Kepala BBPOM Makassar, Yosef Dwi Irwan Prakasa Setiawan, mengatakan kegiatan ini merupakan bentuk dukungan BBPOM terhadap upaya pemerintah dalam memastikan pemenuhan gizi anak yang aman dan berkualitas.
“Salah satu wujud dukungan kami adalah memberikan sosialisasi bagi peserta kegiatan pengembangan kapasitas usaha mikro dalam mendukung perluasan keterlibatan UMKM pada program MBG di Sulawesi Selatan,” ujarnya di Makassar, Minggu.

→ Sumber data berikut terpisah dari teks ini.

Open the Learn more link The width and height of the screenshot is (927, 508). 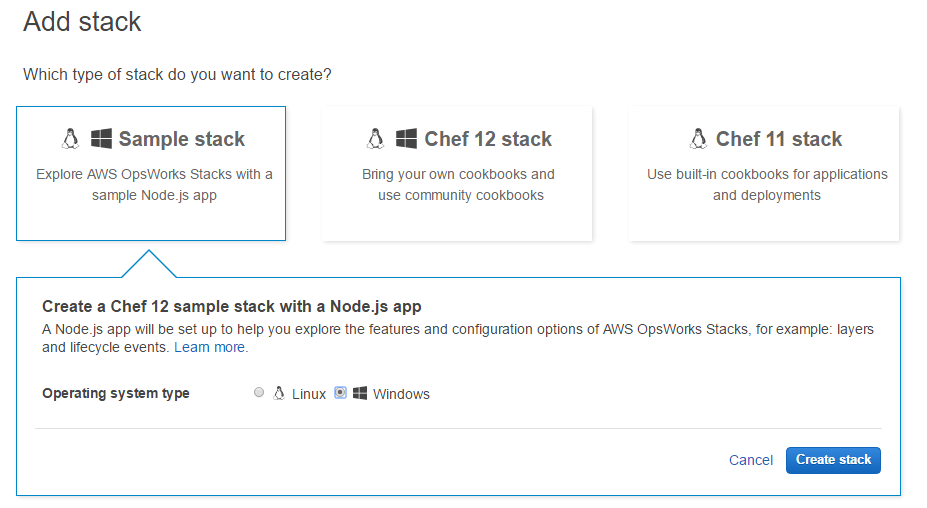point(211,347)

Sebanyak 30 UMKM penyuplai dan calon penyuplai dapur SPPG mendapat pembekalan mengenai keamanan pangan dan pentingnya menjaga mutu bahan baku. Yosef menegaskan, program MBG tidak hanya bertujuan meningkatkan pemenuhan gizi anak, tetapi juga mendorong pertumbuhan ekonomi kerakyatan.
“Program baik ini harus didukung dengan suplai bahan pangan yang aman dan bermutu. Karena itu, pelaku usaha harus memahami standar keamanan pangan,” katanya.

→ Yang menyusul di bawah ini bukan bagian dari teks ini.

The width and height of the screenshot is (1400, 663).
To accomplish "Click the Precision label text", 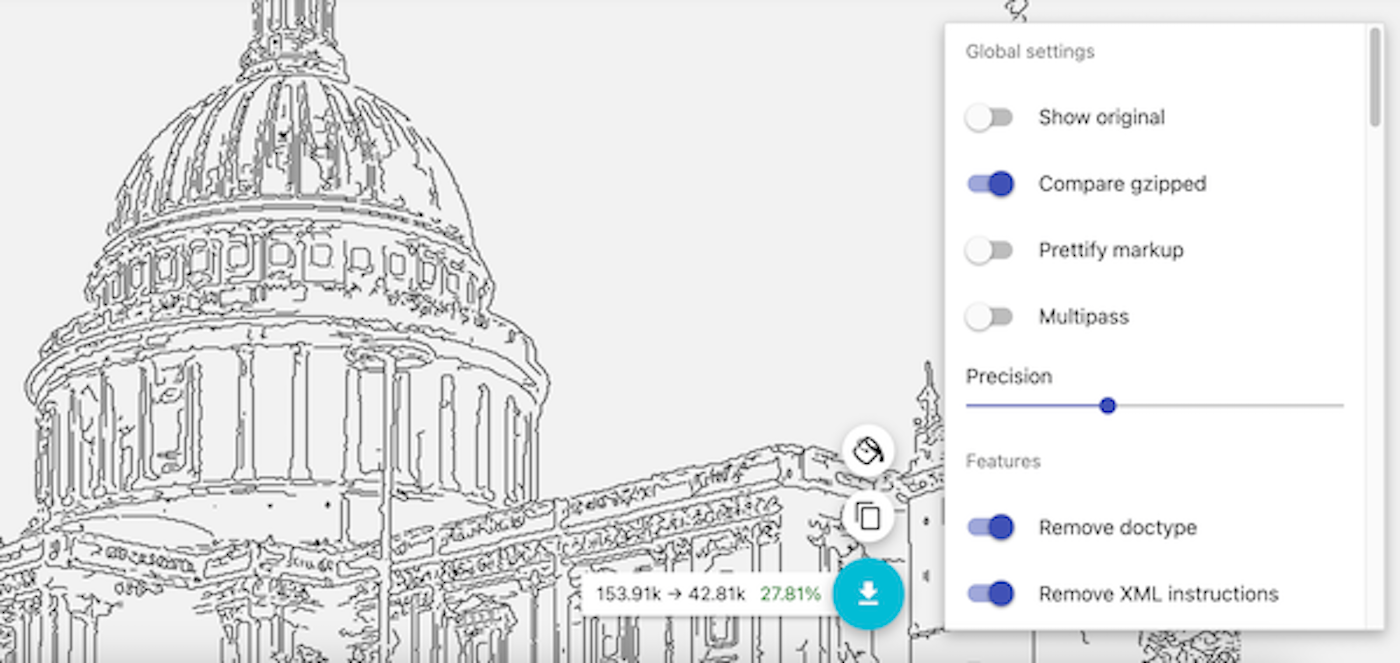I will click(1009, 377).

Ia menjelaskan bahwa keamanan pangan harus dijaga secara konsisten dari hulu hingga hilir—mulai dari pemilihan bahan baku, proses produksi, hingga penyajian kepada anak-anak penerima manfaat. Jika ada tahapan yang diabaikan, dapat menimbulkan risiko keracunan pangan.
Yosef menambahkan, bahan pangan harus bebas dari tiga jenis cemaran, yaitu fisik, kimia, dan mikrobiologi. Cemaran fisik bisa berupa rambut, kerikil, atau serpihan serangga; cemaran kimia mencakup bahan berbahaya seperti formalin dan boraks; sementara cemaran mikrobiologi umumnya muncul akibat sanitasi buruk yang memunculkan mikroba seperti E. coli dan Salmonella.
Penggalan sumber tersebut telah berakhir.